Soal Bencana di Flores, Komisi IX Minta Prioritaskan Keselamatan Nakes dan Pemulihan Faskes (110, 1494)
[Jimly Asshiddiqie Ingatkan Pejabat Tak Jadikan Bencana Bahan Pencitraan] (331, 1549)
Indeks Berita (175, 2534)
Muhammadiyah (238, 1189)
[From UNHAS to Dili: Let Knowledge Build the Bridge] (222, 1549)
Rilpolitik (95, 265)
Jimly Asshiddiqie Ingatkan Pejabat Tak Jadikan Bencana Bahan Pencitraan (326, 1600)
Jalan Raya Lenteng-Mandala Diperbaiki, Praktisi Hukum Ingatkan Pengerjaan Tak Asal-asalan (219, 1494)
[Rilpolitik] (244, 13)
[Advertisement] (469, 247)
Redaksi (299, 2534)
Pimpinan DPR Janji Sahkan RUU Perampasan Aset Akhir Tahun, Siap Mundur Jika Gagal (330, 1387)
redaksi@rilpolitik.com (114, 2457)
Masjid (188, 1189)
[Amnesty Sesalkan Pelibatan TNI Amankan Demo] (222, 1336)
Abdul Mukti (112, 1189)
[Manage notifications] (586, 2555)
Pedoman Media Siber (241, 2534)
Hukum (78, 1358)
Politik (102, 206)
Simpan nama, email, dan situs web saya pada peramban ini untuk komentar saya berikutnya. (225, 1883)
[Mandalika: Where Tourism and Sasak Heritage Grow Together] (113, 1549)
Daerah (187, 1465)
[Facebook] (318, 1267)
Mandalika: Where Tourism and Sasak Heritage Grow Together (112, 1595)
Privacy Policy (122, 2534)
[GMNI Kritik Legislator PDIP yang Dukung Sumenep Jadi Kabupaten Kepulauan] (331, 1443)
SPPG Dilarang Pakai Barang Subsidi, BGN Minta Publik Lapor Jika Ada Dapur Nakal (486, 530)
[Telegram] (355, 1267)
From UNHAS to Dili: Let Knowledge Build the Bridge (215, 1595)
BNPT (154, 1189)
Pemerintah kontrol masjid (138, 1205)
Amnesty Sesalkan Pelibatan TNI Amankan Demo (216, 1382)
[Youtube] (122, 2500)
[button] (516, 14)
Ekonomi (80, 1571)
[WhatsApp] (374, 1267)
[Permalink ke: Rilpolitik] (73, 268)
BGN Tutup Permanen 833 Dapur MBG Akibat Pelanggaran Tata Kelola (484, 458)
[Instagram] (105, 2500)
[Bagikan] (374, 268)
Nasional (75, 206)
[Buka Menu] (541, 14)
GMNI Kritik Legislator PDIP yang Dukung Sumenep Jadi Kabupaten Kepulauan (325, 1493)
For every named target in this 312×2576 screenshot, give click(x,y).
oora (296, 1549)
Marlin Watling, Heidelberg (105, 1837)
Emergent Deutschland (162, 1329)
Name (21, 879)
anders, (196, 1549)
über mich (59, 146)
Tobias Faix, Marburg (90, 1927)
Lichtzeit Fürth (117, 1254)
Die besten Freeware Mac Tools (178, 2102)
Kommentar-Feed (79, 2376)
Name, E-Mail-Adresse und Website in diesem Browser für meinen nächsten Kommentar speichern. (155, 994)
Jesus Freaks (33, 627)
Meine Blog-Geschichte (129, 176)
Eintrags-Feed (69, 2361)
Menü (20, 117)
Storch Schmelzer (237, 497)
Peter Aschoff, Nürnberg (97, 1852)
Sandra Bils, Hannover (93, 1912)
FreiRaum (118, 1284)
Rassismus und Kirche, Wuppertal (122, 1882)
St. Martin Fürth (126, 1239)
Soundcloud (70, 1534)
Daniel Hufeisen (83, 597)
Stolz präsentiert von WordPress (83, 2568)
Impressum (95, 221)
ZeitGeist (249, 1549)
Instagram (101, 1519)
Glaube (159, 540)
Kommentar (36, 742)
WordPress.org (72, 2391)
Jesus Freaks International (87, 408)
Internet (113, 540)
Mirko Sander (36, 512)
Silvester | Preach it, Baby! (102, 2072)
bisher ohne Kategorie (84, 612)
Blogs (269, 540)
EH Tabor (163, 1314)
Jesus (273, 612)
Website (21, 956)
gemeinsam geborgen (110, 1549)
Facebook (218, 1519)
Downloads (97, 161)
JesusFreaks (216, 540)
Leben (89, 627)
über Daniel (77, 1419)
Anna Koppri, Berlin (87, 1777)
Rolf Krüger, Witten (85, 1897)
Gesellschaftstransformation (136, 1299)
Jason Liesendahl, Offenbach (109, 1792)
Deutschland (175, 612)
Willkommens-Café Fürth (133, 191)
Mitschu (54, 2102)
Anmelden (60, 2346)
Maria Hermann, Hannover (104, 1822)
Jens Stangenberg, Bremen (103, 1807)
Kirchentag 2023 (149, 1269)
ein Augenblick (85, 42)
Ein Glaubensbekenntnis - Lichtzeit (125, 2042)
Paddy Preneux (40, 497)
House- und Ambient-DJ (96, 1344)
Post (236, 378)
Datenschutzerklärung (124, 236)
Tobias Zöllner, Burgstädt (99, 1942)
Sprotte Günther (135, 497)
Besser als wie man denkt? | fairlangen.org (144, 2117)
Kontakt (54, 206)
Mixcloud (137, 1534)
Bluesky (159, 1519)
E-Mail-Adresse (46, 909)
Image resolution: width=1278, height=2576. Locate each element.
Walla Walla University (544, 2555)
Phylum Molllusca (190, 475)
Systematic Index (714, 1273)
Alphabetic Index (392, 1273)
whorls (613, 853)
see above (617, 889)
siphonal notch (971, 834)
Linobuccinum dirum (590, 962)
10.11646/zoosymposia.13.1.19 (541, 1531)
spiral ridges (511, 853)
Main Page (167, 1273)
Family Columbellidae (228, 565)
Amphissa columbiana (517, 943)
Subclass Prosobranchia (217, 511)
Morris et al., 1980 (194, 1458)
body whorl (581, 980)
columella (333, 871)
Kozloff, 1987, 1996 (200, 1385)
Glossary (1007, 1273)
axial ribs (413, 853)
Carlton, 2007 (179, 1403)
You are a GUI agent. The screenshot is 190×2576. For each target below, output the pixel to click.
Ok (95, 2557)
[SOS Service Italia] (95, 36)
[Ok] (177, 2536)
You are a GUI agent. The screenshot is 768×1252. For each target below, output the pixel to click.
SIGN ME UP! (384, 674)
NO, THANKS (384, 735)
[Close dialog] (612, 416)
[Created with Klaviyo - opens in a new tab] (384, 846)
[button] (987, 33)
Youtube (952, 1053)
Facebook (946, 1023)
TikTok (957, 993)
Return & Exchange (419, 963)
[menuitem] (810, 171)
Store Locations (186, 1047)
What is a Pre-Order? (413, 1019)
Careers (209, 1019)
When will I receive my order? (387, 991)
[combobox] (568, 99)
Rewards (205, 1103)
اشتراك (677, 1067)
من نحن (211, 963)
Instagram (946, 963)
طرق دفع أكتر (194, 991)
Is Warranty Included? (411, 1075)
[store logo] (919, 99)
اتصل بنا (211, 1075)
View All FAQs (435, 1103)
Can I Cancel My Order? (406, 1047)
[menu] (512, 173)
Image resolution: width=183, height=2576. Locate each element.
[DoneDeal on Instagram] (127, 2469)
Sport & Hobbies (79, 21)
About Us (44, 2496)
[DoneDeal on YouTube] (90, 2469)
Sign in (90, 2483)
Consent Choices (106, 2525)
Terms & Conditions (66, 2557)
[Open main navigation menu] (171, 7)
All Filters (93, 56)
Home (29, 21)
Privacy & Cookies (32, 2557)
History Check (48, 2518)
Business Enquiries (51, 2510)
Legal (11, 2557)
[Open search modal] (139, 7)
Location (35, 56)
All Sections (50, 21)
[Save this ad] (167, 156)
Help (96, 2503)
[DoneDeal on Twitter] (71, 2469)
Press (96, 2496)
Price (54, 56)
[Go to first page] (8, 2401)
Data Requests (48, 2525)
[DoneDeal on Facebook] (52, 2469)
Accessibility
● ● ●
Your assignment:
Up to and including the line that contains "[Telegram] (355, 1267)", output the records above exactly, beginning with their first line.

Answer to the exercise:
Soal Bencana di Flores, Komisi IX Minta Prioritaskan Keselamatan Nakes dan Pemulihan Faskes (110, 1494)
[Jimly Asshiddiqie Ingatkan Pejabat Tak Jadikan Bencana Bahan Pencitraan] (331, 1549)
Indeks Berita (175, 2534)
Muhammadiyah (238, 1189)
[From UNHAS to Dili: Let Knowledge Build the Bridge] (222, 1549)
Rilpolitik (95, 265)
Jimly Asshiddiqie Ingatkan Pejabat Tak Jadikan Bencana Bahan Pencitraan (326, 1600)
Jalan Raya Lenteng-Mandala Diperbaiki, Praktisi Hukum Ingatkan Pengerjaan Tak Asal-asalan (219, 1494)
[Rilpolitik] (244, 13)
[Advertisement] (469, 247)
Redaksi (299, 2534)
Pimpinan DPR Janji Sahkan RUU Perampasan Aset Akhir Tahun, Siap Mundur Jika Gagal (330, 1387)
redaksi@rilpolitik.com (114, 2457)
Masjid (188, 1189)
[Amnesty Sesalkan Pelibatan TNI Amankan Demo] (222, 1336)
Abdul Mukti (112, 1189)
[Manage notifications] (586, 2555)
Pedoman Media Siber (241, 2534)
Hukum (78, 1358)
Politik (102, 206)
Simpan nama, email, dan situs web saya pada peramban ini untuk komentar saya berikutnya. (225, 1883)
[Mandalika: Where Tourism and Sasak Heritage Grow Together] (113, 1549)
Daerah (187, 1465)
[Facebook] (318, 1267)
Mandalika: Where Tourism and Sasak Heritage Grow Together (112, 1595)
Privacy Policy (122, 2534)
[GMNI Kritik Legislator PDIP yang Dukung Sumenep Jadi Kabupaten Kepulauan] (331, 1443)
SPPG Dilarang Pakai Barang Subsidi, BGN Minta Publik Lapor Jika Ada Dapur Nakal (486, 530)
[Telegram] (355, 1267)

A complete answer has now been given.